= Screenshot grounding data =
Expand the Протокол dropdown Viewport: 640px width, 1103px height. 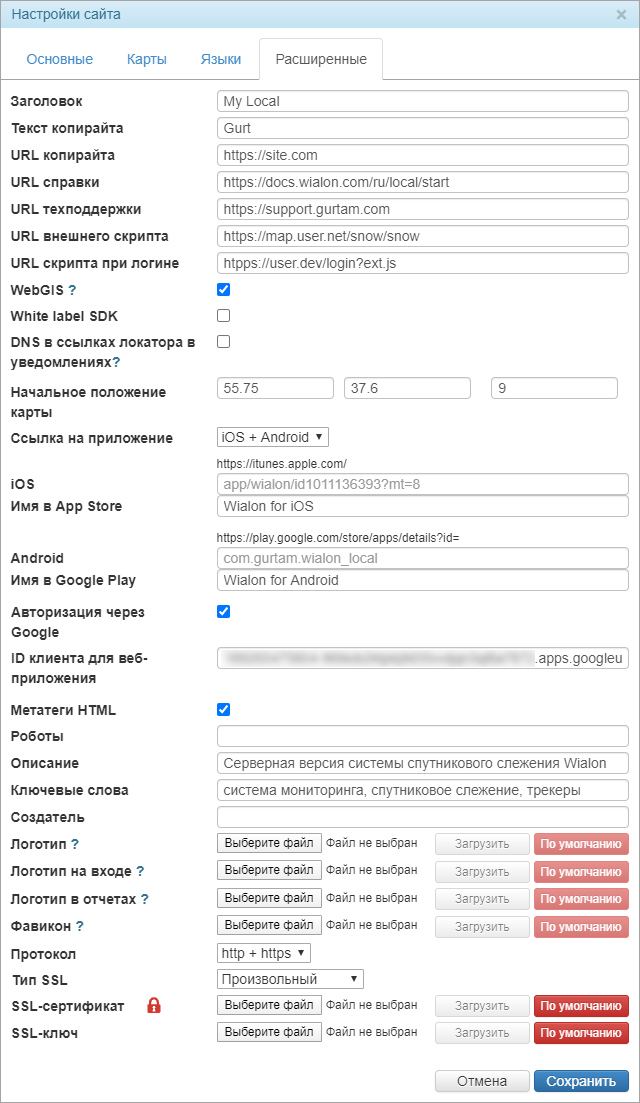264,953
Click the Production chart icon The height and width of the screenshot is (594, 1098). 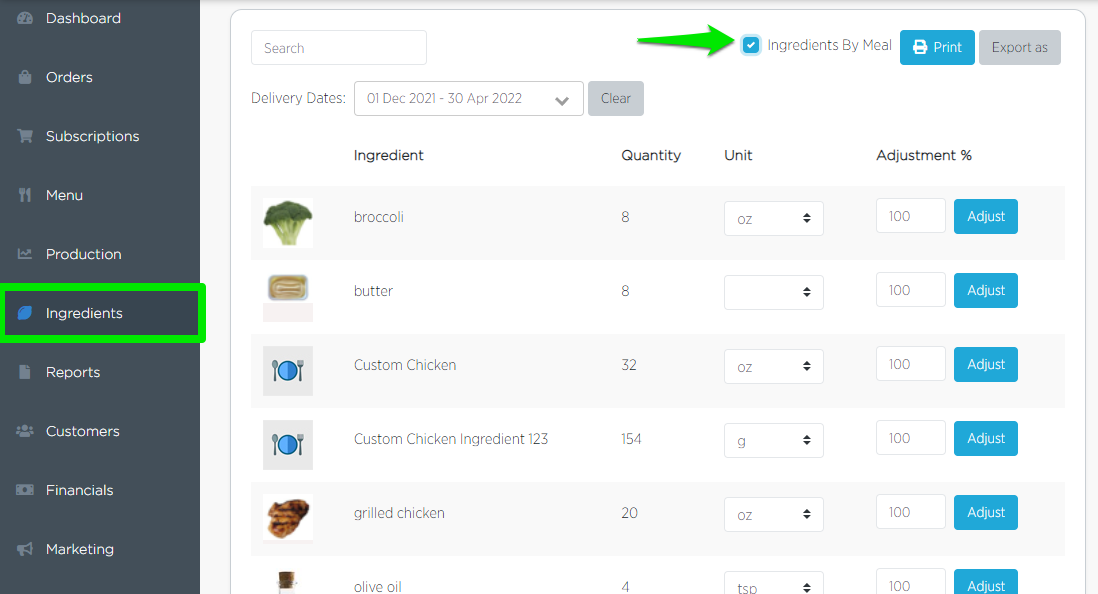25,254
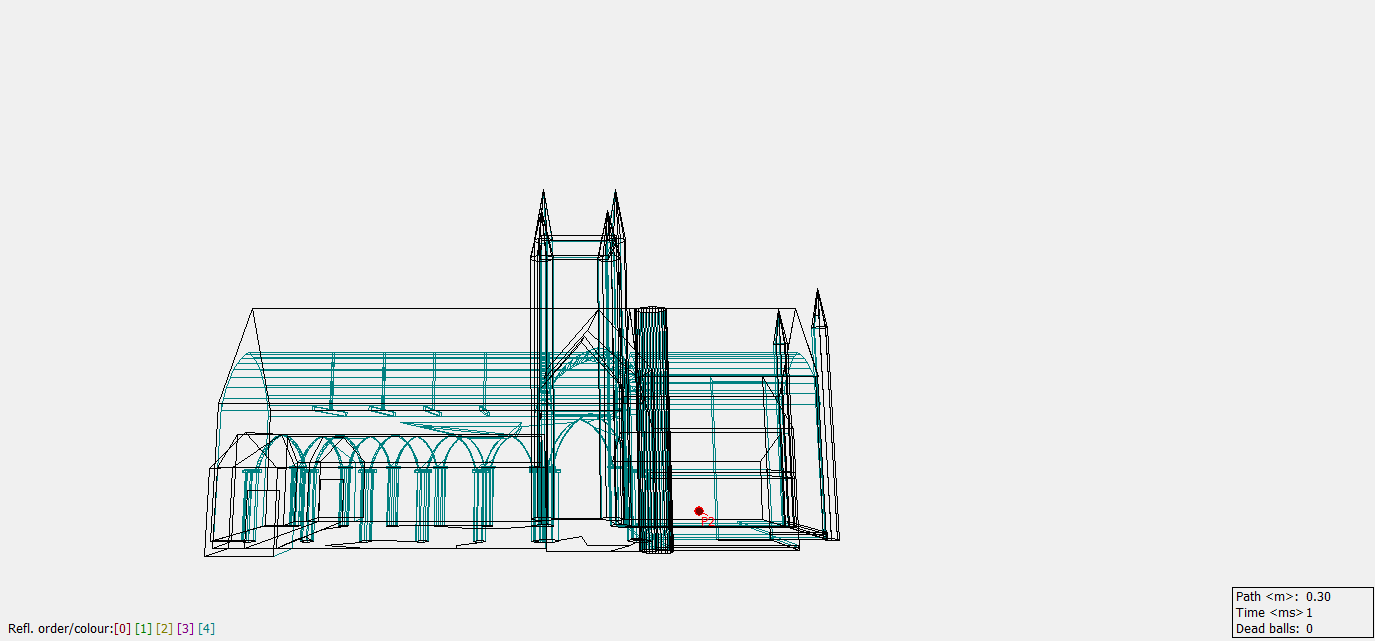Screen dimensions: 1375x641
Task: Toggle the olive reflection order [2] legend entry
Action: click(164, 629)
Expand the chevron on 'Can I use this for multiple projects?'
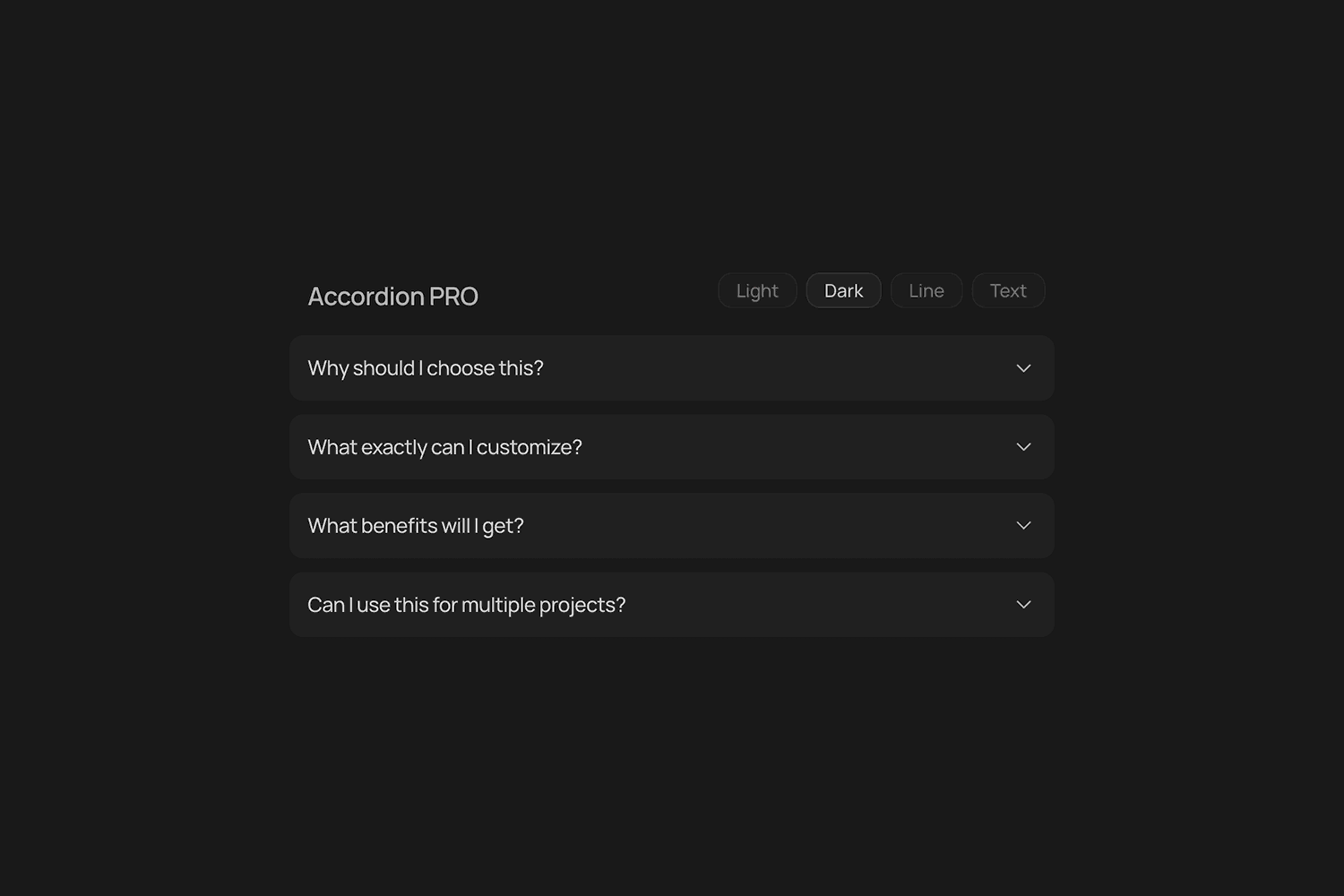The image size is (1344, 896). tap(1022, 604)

= Exercise requirements =
Where the line containing "Expand the chevron" appears in the data above, begin there and output every line through the last, exactly and without pictures.

= Expected answer =
Expand the chevron on 'Can I use this for multiple projects?'
The image size is (1344, 896). tap(1022, 604)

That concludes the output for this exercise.